Murdoch's acknowledgment is included in a filing from Dominion Voting Systems, part of the voting technology firm's US$1.6 billion defamation lawsuit against Fox News and parent company Fox Corp over Fox's coverage of the 2020 presidential election.
Documents in the case in Delaware state court show Murdoch and other Fox executives believed Joe Biden fairly beat Donald Trump and that the results were not in doubt.
Murdoch's testimony is from his deposition in the lawsuit. Reuters has not viewed all his testimony because it remains under seal.
Asked by a Dominion lawyer if some of Fox’s commentators had endorsed the idea that the 2020 election was stolen, Murdoch responded, “Yes. They endorsed,” according to the filing.
When questioned, Murdoch said “some of (Fox’s) commentators were endorsing” the narrative of a stolen election, including “maybe Lou Dobbs” and “maybe Maria (Bartiromo).”
Murdoch's testimony and other material in the filing shed light on Fox's internal deliberations as it covered the election-rigging claims and sought to avoid losing viewers to far-right competitors that embraced Trump's false narrative.
Fox has argued that its coverage of claims by Trump's lawyers were inherently newsworthy and protected by the First Amendment of the U.S. Constitution.
Dominion's reputation is also at stake as it seeks to recover from what it has described as irreparable harm to its business.
A five-week trial is scheduled to begin on April 17.
Dominion has argued that internal communications and depositions by Fox personnel prove the network knowingly spread falsehoods about Trump's loss in the 2020 U.S. presidential election in order to bolster its ratings.
Dominion claims in its filing that Murdoch closely monitored Fox coverage but declined to wield his powerful editorial influence despite strong concerns about Fox's coverage.
Murdoch testified that he believed early on that "everything was on the up-and-up" with the election, and that he doubted claims of election fraud from the very beginning.
Asked by a Dominion lawyer if he could have prevented Trump's lawyer Rudy Giuliani from continuing to spread falsehoods about the election on air, Murdoch responded, "I could have. But I didn't," according to Dominion's filing.
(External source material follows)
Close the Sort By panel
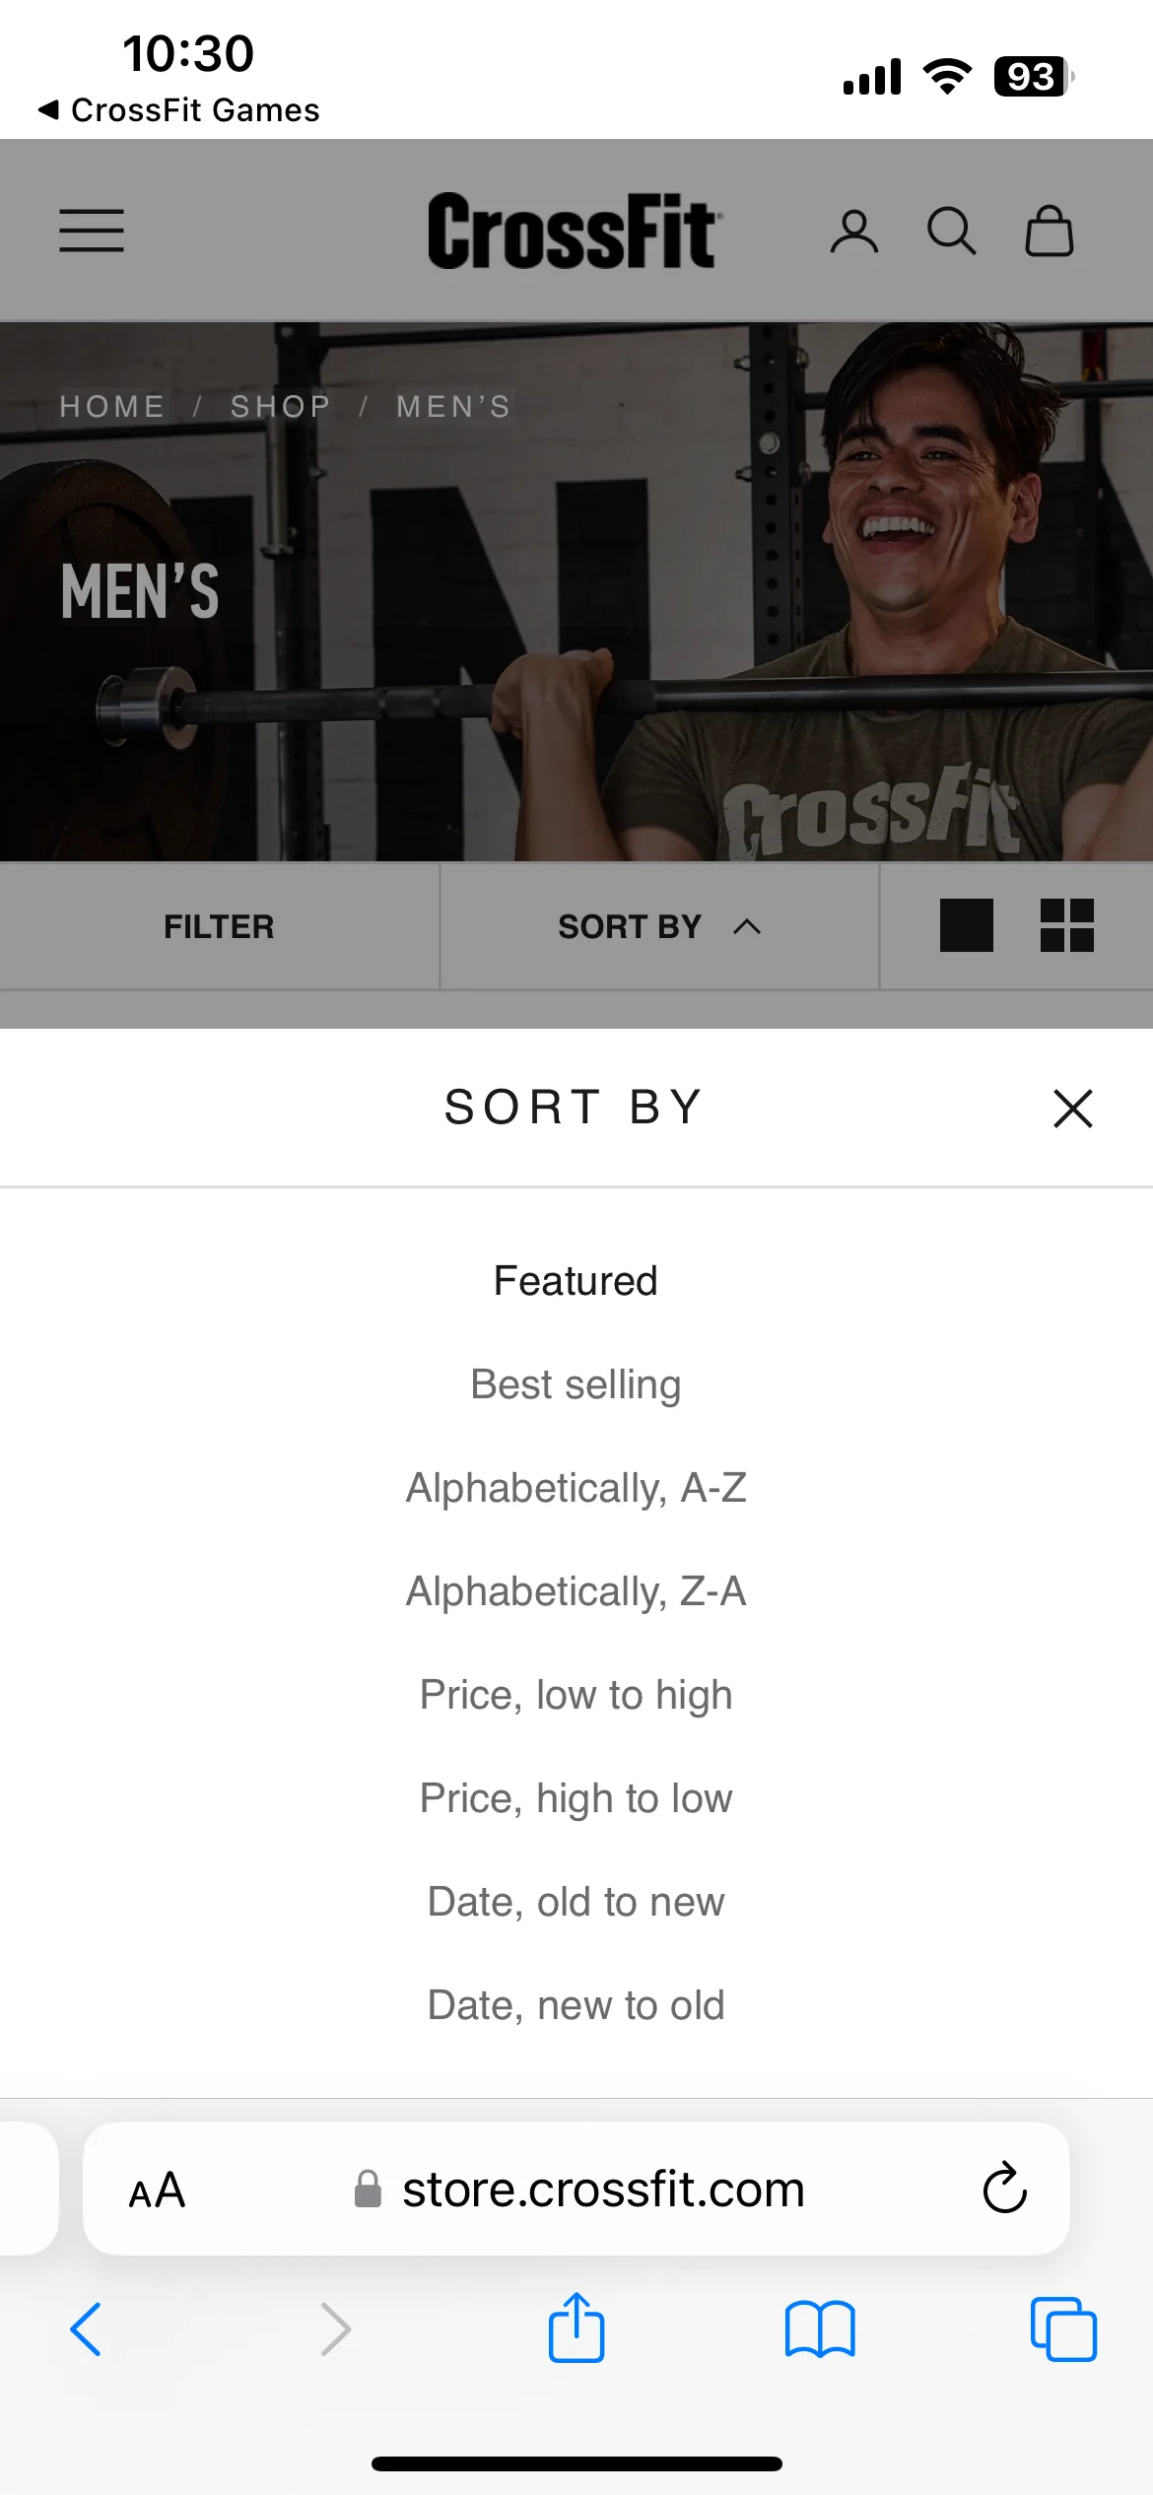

Dominion's filing opposes Fox's motion for summary judgment, which seeks a ruling in the media company's favor that would preempt the need for a trial on certain legal issues.
In its own filing made public Monday, Fox argued that its coverage of statements by Trump and his lawyers were inherently newsworthy and that Dominion’s “extreme” interpretation of defamation law would “stop the media in its tracks.”
“Under Dominion’s approach, if the President falsely accused the Vice President of plotting to assassinate him, the press would be liable for reporting the newsworthy allegation so long as someone in the newsroom thought it was ludicrous,” Fox said.
Dominion sued Fox News Networks and parent company Fox Corp in March 2021 and November 2021 in Delaware Superior Court, alleging the cable TV network amplified false claims that Dominion voting machines were used to rig the 2020 election against Trump, a Republican who lost to Democratic rival Biden.
In a statement Monday, a Fox spokesperson said Dominion's view of defamation law "would prevent journalists from basic reporting and their efforts to publicly smear Fox for covering and commenting on allegations by a sitting President of the United States should be recognized for what it is: a blatant violation of the First Amendment.”
Dominion’s motion for summary judgment, filed this month, was replete with emails and statements in which Rupert Murdoch and other top Fox executives say the claims made about Dominion on-air were false – part of the voting machine company’s effort to prove the network either knew the statements it aired were false or recklessly disregarded their accuracy. That is the standard of “actual malice,” which public figures must prove to prevail in a defamation case.